Brabanter Zugpferd bald Weltkulturerbe?

Die mächtigen Arbeitspferde sollen im Auftrag der Provinz Flämisch-Brabant und des Zentrums für Agrargeschichte (CAG) genauer untersucht werden. Mit dem Ergebnis der Forschungsarbeit wollen Züchter und Behörden eine Dokumentation vorbereiten, um bei der Unesco die Eintragung der Pferderasse Brabanter Zugpferd in der Liste des immateriellen kulturellen Erbes der Menschheit zu erreichen.

Mit einer Literaturstudie, Fotos, Postkarten, Gemälden, Filmmaterial, Stammbüchern, Werbeplakaten, Medaillen, Schmiedewerkzeugen, Pferdegeschirr und ähnlichem verfügbarem Infomaterial will das Zentrum für Agrargeschichte die Bedeutung des Brabanter Zugpferdes in Flämisch-Brabant dokumentieren.
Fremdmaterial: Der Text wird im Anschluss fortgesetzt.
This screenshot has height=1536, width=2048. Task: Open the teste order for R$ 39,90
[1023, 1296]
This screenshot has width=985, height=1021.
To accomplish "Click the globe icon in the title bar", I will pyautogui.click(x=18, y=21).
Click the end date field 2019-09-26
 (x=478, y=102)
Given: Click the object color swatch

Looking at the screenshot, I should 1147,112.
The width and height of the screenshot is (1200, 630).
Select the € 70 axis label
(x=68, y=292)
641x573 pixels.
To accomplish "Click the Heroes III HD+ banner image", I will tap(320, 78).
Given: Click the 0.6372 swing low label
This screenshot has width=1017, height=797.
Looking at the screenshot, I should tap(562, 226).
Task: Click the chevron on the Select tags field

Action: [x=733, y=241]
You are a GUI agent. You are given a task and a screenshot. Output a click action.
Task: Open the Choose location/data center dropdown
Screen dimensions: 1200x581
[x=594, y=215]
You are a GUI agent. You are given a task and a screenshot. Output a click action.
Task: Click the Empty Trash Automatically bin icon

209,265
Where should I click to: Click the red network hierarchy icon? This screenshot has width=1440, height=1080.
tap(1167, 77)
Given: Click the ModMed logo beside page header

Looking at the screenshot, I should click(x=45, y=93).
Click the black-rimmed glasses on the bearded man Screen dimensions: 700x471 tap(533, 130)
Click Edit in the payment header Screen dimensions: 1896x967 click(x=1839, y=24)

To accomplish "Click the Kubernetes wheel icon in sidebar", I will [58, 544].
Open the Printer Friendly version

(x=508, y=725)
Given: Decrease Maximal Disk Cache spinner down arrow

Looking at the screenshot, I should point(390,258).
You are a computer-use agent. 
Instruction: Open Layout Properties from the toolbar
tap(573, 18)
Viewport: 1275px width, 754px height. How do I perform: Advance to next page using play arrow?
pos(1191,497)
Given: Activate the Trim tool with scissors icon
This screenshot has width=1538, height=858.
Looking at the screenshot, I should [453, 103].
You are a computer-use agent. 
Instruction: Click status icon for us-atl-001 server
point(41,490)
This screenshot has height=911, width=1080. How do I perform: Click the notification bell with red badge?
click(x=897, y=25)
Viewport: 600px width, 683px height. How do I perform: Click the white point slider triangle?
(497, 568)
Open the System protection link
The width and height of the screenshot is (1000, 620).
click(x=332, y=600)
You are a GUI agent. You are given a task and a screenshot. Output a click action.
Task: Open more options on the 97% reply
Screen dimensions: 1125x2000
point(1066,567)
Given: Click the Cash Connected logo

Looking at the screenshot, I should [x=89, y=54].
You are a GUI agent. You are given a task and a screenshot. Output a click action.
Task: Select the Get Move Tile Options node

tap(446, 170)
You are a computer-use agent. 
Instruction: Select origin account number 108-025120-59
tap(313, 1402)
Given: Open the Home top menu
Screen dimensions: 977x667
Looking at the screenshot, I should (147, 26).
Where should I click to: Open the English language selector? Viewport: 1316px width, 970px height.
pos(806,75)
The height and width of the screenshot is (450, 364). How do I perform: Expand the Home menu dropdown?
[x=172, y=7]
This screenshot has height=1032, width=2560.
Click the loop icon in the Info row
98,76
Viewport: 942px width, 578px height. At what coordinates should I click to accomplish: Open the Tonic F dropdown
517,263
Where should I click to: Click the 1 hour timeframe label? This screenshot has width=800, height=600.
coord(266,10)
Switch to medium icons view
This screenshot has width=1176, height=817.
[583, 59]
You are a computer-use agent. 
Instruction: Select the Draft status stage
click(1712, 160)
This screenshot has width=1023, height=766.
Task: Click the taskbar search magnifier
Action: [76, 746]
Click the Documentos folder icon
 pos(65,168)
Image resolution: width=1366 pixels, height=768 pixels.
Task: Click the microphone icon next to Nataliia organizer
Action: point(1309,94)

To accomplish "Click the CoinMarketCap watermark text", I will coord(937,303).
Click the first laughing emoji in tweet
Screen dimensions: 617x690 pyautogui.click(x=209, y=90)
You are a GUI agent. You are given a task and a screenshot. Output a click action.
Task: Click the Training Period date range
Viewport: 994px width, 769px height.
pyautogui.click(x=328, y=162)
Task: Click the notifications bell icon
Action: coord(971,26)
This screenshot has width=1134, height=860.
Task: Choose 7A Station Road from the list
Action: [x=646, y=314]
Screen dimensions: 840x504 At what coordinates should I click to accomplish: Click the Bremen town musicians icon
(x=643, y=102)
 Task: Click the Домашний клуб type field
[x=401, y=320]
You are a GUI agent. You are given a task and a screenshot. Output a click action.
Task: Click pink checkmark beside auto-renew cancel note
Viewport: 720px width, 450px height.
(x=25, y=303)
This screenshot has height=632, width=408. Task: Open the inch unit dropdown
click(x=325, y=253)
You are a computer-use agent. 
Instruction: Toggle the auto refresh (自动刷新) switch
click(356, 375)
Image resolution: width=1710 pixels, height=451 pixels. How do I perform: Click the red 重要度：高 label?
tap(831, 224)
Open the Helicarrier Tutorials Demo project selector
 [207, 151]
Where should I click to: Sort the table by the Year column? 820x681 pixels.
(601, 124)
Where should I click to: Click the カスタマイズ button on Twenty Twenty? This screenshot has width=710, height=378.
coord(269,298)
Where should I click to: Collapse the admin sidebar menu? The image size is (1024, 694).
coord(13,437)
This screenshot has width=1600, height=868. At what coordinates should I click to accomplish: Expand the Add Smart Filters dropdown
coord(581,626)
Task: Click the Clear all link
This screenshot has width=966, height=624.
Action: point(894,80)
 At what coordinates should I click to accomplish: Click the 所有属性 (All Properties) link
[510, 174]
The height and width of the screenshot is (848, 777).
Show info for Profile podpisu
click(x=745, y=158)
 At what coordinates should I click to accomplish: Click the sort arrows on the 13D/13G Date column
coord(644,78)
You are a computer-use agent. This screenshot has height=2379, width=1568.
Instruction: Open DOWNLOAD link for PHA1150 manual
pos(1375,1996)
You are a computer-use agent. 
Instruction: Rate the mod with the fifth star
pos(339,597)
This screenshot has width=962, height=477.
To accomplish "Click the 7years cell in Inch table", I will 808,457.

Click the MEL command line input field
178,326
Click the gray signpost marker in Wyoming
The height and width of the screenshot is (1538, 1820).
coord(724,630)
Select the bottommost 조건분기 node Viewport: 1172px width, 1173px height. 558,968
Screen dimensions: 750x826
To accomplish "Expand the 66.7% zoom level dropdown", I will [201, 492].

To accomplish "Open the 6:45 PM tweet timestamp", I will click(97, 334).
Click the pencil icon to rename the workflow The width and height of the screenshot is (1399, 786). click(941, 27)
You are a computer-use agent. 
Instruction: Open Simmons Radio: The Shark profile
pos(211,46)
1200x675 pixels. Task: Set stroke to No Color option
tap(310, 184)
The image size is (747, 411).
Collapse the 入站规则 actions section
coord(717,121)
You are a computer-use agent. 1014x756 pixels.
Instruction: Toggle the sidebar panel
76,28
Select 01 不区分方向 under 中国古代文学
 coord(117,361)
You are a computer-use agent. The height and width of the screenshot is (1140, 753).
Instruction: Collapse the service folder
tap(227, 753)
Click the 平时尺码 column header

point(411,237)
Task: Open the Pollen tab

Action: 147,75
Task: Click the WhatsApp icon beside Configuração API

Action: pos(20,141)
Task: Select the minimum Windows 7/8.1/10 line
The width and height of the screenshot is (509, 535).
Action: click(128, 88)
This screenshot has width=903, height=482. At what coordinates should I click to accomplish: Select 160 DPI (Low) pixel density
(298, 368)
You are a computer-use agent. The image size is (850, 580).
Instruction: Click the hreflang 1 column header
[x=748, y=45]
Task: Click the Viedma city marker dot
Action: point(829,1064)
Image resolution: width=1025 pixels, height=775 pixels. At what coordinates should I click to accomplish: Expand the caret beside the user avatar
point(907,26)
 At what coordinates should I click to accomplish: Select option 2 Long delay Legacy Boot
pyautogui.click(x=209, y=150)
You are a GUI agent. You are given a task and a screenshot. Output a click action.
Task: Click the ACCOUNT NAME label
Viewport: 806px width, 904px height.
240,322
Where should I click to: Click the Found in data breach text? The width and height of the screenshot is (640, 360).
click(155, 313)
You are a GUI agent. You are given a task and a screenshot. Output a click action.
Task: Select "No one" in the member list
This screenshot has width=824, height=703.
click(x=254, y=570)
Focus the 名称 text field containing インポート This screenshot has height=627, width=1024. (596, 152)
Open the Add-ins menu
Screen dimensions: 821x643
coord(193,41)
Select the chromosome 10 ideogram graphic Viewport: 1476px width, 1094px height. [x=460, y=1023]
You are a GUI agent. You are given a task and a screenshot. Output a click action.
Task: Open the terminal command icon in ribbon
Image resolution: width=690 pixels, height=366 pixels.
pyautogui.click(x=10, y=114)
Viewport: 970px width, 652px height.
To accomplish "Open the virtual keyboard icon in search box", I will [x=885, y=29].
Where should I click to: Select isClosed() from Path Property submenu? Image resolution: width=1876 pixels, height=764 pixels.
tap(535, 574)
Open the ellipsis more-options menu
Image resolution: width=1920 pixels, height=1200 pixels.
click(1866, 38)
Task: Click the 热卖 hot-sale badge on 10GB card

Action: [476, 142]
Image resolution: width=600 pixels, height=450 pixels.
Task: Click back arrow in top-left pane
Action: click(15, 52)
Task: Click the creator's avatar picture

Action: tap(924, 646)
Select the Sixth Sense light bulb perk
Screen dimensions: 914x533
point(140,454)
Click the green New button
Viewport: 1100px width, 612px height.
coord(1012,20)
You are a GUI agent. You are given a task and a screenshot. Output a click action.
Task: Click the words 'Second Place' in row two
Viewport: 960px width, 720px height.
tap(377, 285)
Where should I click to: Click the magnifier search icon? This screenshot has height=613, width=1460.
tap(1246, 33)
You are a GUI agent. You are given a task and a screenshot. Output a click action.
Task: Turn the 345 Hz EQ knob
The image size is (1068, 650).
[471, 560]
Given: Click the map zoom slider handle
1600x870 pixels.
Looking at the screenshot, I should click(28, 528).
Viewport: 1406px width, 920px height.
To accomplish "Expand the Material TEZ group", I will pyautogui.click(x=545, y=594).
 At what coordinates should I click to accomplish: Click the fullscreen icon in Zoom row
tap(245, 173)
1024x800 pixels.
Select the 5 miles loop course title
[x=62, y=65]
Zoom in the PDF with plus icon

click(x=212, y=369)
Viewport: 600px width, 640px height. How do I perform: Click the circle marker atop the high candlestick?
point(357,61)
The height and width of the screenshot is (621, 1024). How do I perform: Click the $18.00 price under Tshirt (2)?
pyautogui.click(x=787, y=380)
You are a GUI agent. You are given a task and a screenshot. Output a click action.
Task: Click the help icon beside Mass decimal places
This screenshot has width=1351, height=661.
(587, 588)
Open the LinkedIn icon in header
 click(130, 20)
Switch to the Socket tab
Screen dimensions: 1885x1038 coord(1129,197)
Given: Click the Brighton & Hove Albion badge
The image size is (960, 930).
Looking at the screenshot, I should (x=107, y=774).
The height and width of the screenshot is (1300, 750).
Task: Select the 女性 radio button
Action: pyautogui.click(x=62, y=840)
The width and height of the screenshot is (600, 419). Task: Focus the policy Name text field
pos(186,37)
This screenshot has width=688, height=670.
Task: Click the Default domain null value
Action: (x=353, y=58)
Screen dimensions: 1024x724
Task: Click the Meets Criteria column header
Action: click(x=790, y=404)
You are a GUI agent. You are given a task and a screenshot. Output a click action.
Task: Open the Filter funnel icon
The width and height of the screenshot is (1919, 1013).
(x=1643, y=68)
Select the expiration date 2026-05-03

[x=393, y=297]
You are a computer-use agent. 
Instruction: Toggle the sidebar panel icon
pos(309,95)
Dies soll unter anderem mit einem Dokumentarfilm geschehen.

Schon seit vielen Jahren nutzt die Provinz die Pferderasse für touristische Image-Kampagnen. Seit 2011 zahlt sie Züchtern für jedes neugeborene Fohlen eine Prämie von 200 € und die müssen dafür als Gegenleistung dem Namen des Tieres den Zusatz „aus Flämisch-Brabant“ geben, was sich inzwischen zu einem Qualitätslabel entwickelt hat. Aufgrund der Prämie stieg die Zahl der Züchter um ein Viertel auf 115.

Die Provinz subventioniert auch die Organisation des ‚Tages des Brabanter Zugpferdes‘ in Vollezele, der vergangenes Jahr schon zum fünften Mal stattfand.